Wife to Mr Milton
Wife to Mr Milton is not a great book. Robert Graves apparently wrote the book to express his disgust with and disdain of John Milton - and to try to convince his readers to hold the same opinion.
Publishers also seem to think it's not a great book. I can guarantee that you will have a hard time finding a copy of Wife to Mr Milton (I stumbled across my 50-year-old copy by mistake in a Berkeley secondhand bookstore).
I am, though, on my third reading of this book. The reason I'm reading it yet again is because it has one of the most realistic and convincing heroines I have ever come across. Robert Graves has the rare talent of being able to write a character of the opposite sex convincingly (if you don't believe this is a rare talent, read a Victor Hugo or Jane Austen novel).
This book is a fictional reconstruction of Marie Powell's marriage to John Milton. Marie is wise, independent, passionate, petty and foolish by turns - but ultimately likable, and you can't help but feel sorry for her being encumbered by John Milton. It's written as an autobiography, based on a journal she kept from a year before her marriage until near her death while still a young woman.
One well-done scene is toward the beginning when, before her marriage, Marie falls sick and faints in the kitchen. Most of the household runs away because they are afraid that she has the plague. Her father hesitates in the doorway, torn between helping his daughter and protecting the rest of his family. If he catches the plague and dies then the rest of the family will end up in poverty. In the end, a servant helps Marie. Robert Graves neatly illustrates the conflict between compassion for the individual and the need to protect the family - and lays the groundwork for Marie being given away in marriage.
As with all of Robert Graves' books, there is a lot going on underneath the surface, which I must admit I only partially understand. Robert Graves' books usually have these undercurrents that fundamentally challenge traditional assumptions and the patriarchal society they're attached to.

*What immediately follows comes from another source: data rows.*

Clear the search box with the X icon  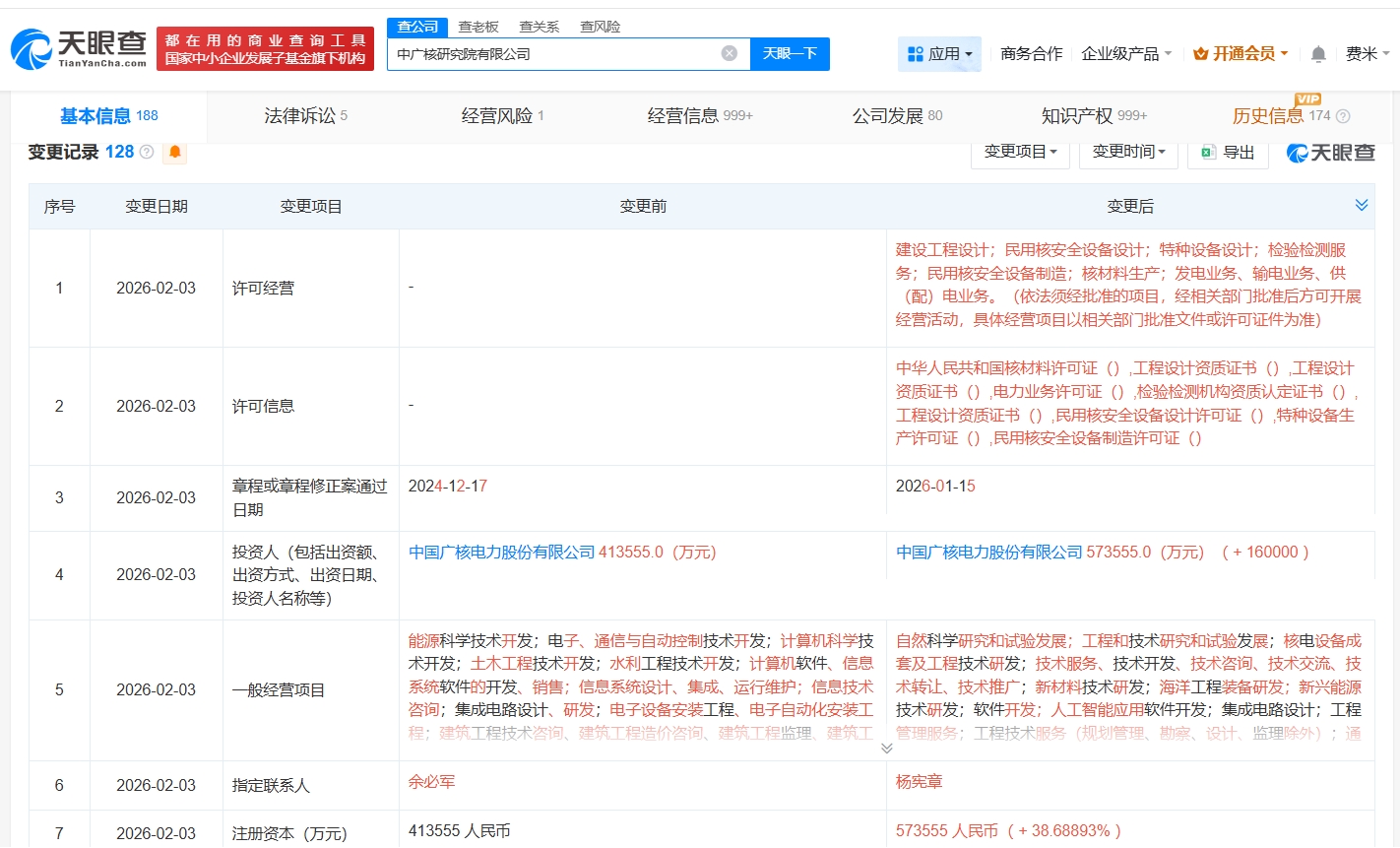point(729,54)
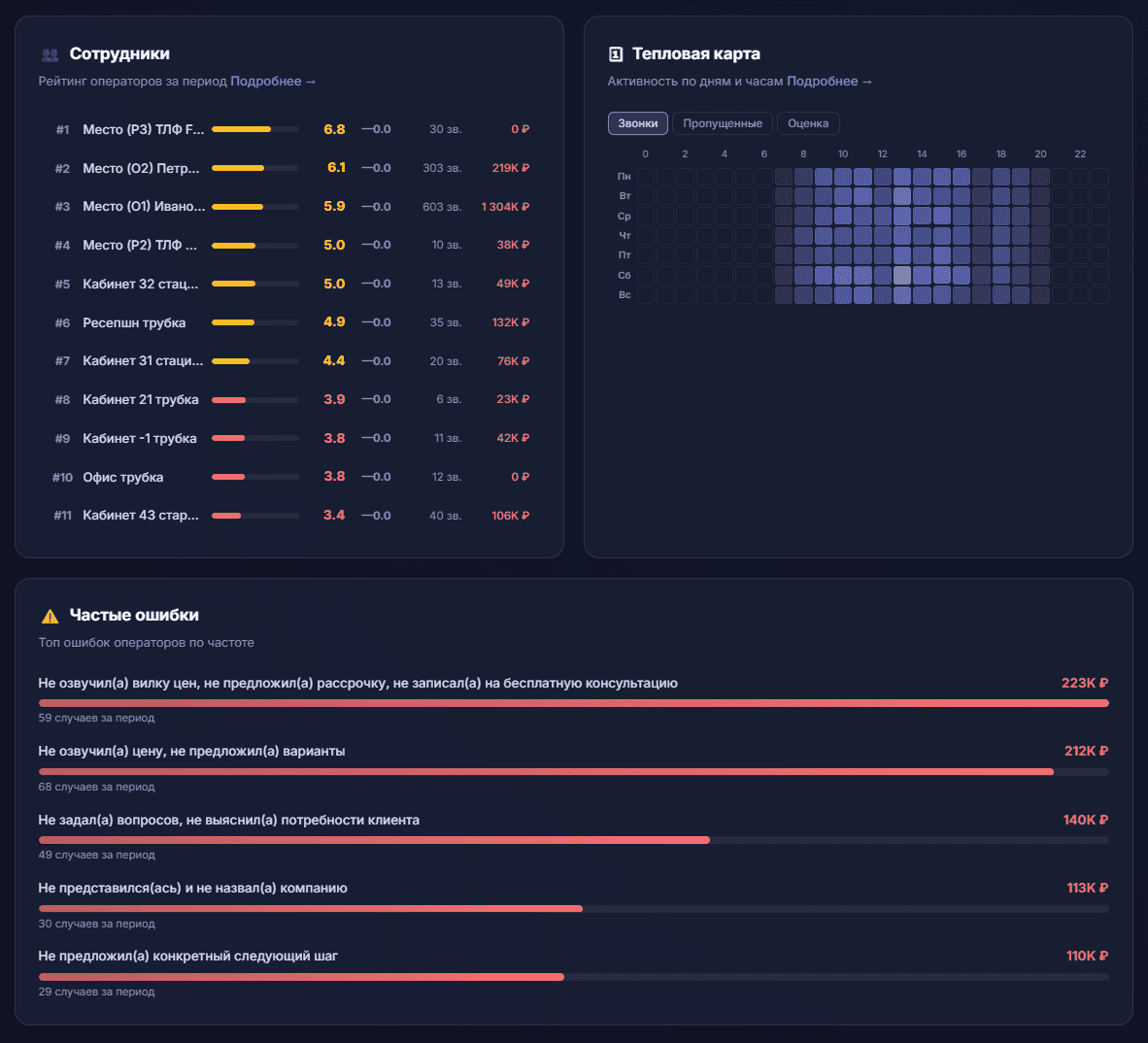1148x1043 pixels.
Task: Click the Сб heatmap cell at hour 13
Action: point(902,275)
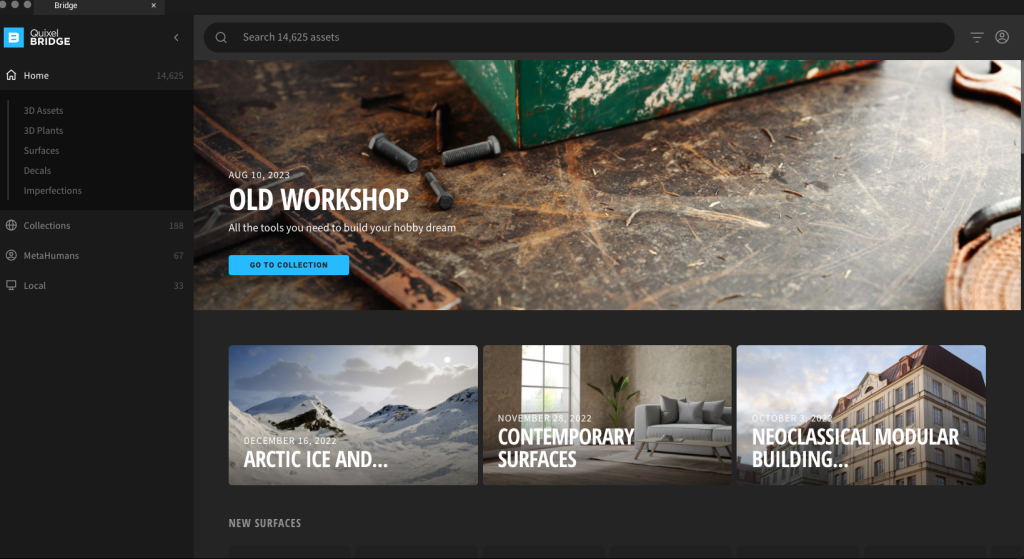
Task: Click the Quixel Bridge logo icon
Action: tap(14, 37)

If you want to read a great novel by Robert Graves, read I, Claudius. If you want to read a book which isn't great but that presents a completely convincing heroine and vividly portrays England before and during the Civil War, Wife to Mr Milton is a good choice.
You are certainly entitled to your opinion of " Wife to Mr. Milton". However you are quite wrong in supposing any difficulty in obtaining it. ABEBOOKS alone has 120 copies for sale, and it is also available on Amazon .co.uk and Amazon .com.